Pero ni una palabra se le escucha en ninguna parte a Lorca. Él es música. Sus palabras son canciones. El drama, la superstición, la magia; no hay en él una sola
palabra que no surreal, metida adentro de la alcancía de recuerdos que,
palabra por palabra, fueron verdad pero él los convirtió en misterio.

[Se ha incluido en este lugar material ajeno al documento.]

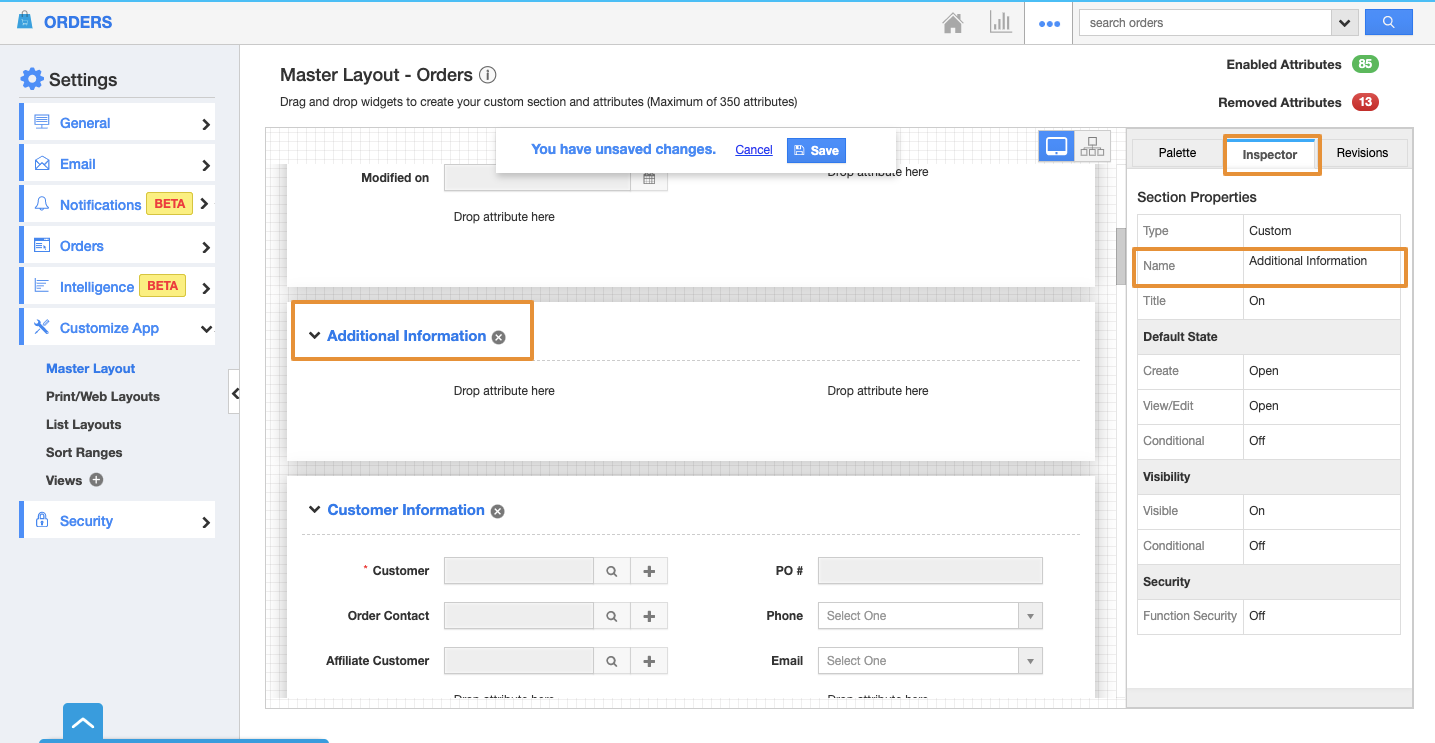Screen dimensions: 1435x743
Task: Toggle the Title property value On
Action: 1257,301
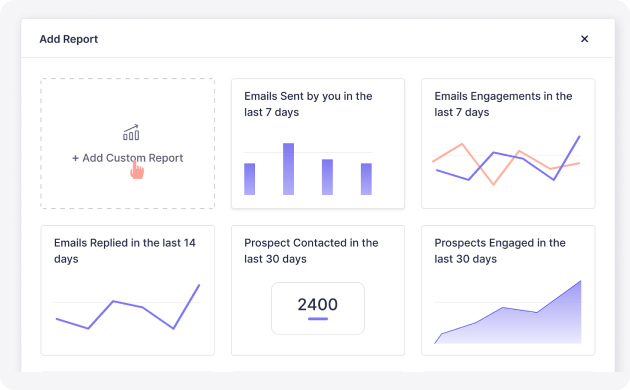Click the bar chart icon above Add Custom Report
The width and height of the screenshot is (630, 390).
tap(131, 133)
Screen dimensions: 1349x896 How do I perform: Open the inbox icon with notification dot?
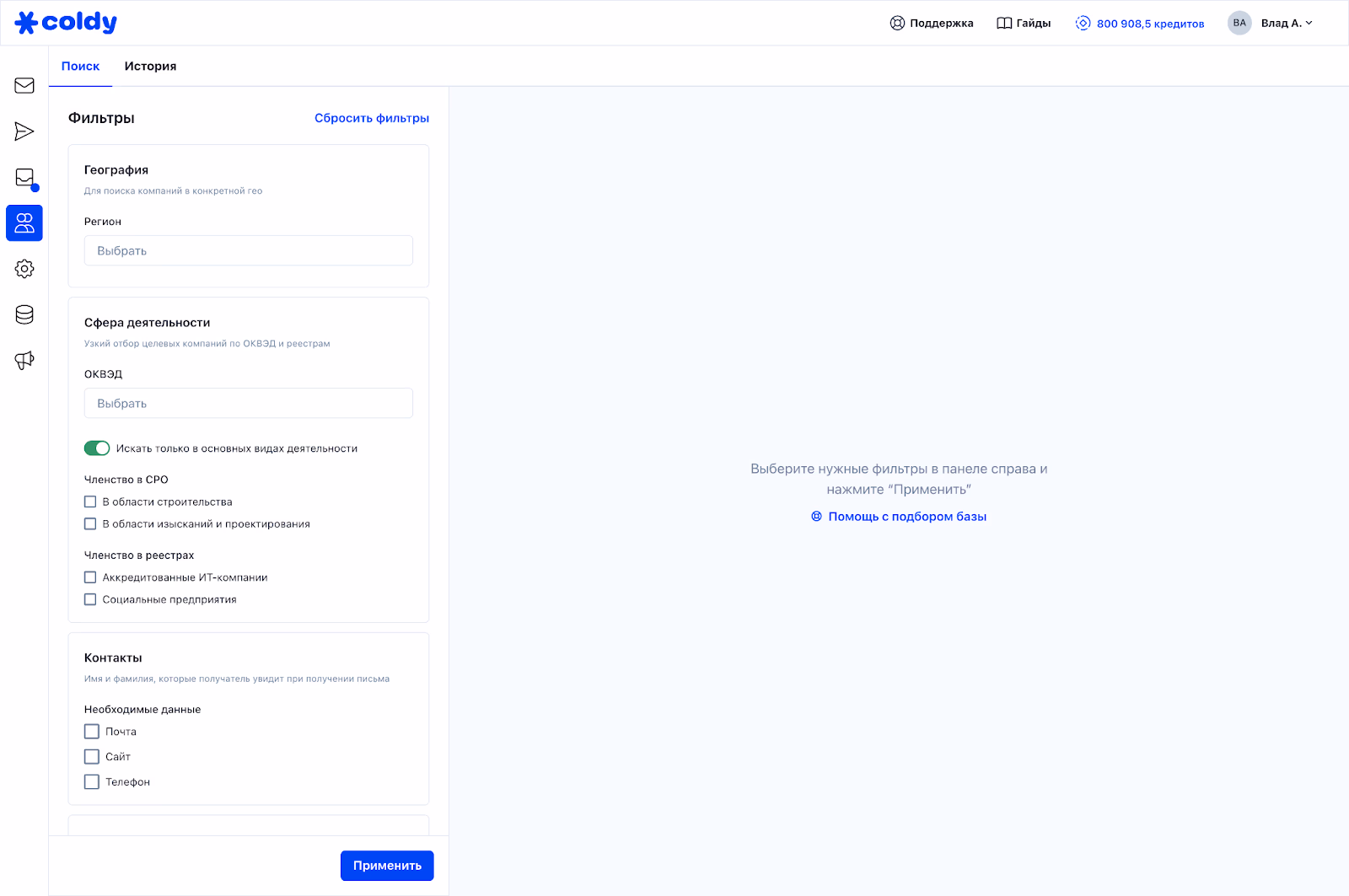(24, 178)
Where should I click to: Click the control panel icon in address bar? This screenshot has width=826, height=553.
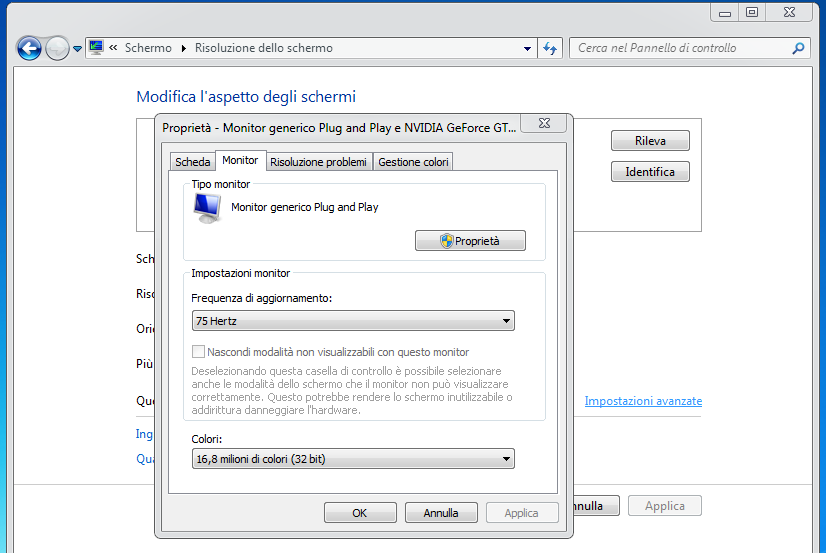point(96,48)
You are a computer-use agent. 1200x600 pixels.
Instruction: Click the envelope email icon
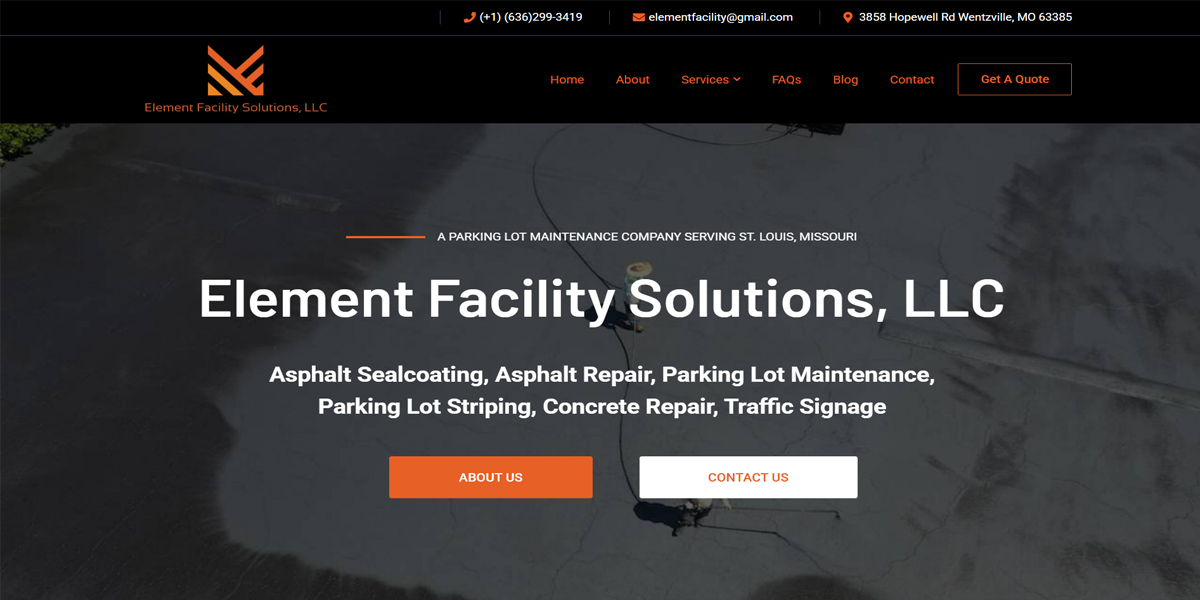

Para hacer música. Es imprescindible tener en cuenta esa premisa (Lorca es música) para aprender de la inteligencia de esa canción, Pequeño vals vienés, que Leonard Cohen, a su vez, convirtió en un revuelo de palomas suaves y del que Sílvia Pérez Cruz, en español, es decir, en la música de Lorca propiamente dicha, hizo un poema salvaje, casi una herida. Los dos, o los tres, se pusieron a dialogar con esa canción
de Lorca, que es vals de principio a fin, y el resultado lo describió
ayer en EL PAÍS la poeta española, de raíz de todas partes y finalmente
catalana, en uno de los textos autobiográficos que más rinden cuentas,
desde la poesía, desde la música y desde la vida, a Federico García Lorca, el poeta doliente que ríe. Ese drama surrealista que hay en el pequeño vals vienés
no es tan solo la crónica de un baile, que también lo es, sino que es
en su puridad lingüística más esencial el abecedario del surrealismo que
Lorca quiso: no hay una imagen, ni una sola, que no sea precisa, que no
ensalce la narración de un sueño, el surrealismo vive ahí como un sueño
de arquitecturas maravillosas, volando. Lorca era esa canción, porque Lorca era música. Y hacían
falta músicos (Lorca, Cohen, Sílvia) para aprehender esa sustancia. Ahora publica (EL PAÍS también, casualmente) un disco en el que Lorca es
músico de nuevo, porque esa es su sustancia, no es otra. Su misma
expresión es musical, cuando canta y cuando ríe. Decía Brecht que había que cantar en los tiempos sombríos. Cuesta pensar, y decirlo, que en su momento más delicado y más extremo, y
más inolvidable para los que después quedaron aquí, vivos, tras aquella
guerra que nos sacó los ojos a los españoles viejos y a los españoles
que no habíamos nacido, que Lorca tuviera un resquicio de risa en
ninguna parte. Le segaron la voz arteramente, y dejó tal reguero de música
como reguero de sangre hubo tras él en el extranjero en el que se
convirtió su vida, exiliado en la muerte, roto para el universo de
vivir, vivo para el universo de ser misterio y hombre en otra parte,
poeta.
Esa esencia musical, aérea, del Lorca más surrealista y más vital, más lorquiano,
está en ese pequeño vals que Cohen acarició como si temiera romperlo. Y
esa versión con la que se atrevió Sílvia Pérez Cruz, cuando apenas
tenía la edad de Lorca, suspira por hacer redondas las esquinas de la
vida que abandonó al poeta. Esos versos cantados son la expresión
premonitoria que una joven así es capaz de hacer de la música rota de un
hombre que en ese momento era surrealista para huir de la realidad,
para hacerla aire, suspiro musical, silencio o baile. Para que las palabras le dieran alcance, lo hicieran un ser
vivo imaginándose un fragmento de la mañana en el museo de la escarcha. Música de palomas y de soledad, de muerte y de coñac, habitantes de este
vals de quebrada cintura. Sólo ese poema, sólo esa música, bastaría para que hoy
celebráramos en España, en la lengua española, lo que Cohen quiso decir
en honor de Lorca; lo rescató de la tumba de los tristes, lo puso a
bailar en el mundo. Y Silvia lo hizo otra vez de aquí, lo hizo gritar
ante el mar rojo de la España rota, lo hizo revivir en el silencio
oscuro de tu frente.
Ella es una chiquilla aún, los otros dos han muerto. Uno se
fue sin querer, empujado a la nada hiriente por este país terrible; Cohen se fue en volandas de un disfraz que tiene cabeza de río . Y Silvia
Pérez Cruz, esa estrella de agua, le dijo a los dos, gritando en una
plaza donde ellos ya son música y tan solo, te quiero amor mío, amor
mío, dejar violín y sepulcro, las cintas del vals. Los dos, Leonard y Silvia, son Lorca bailando.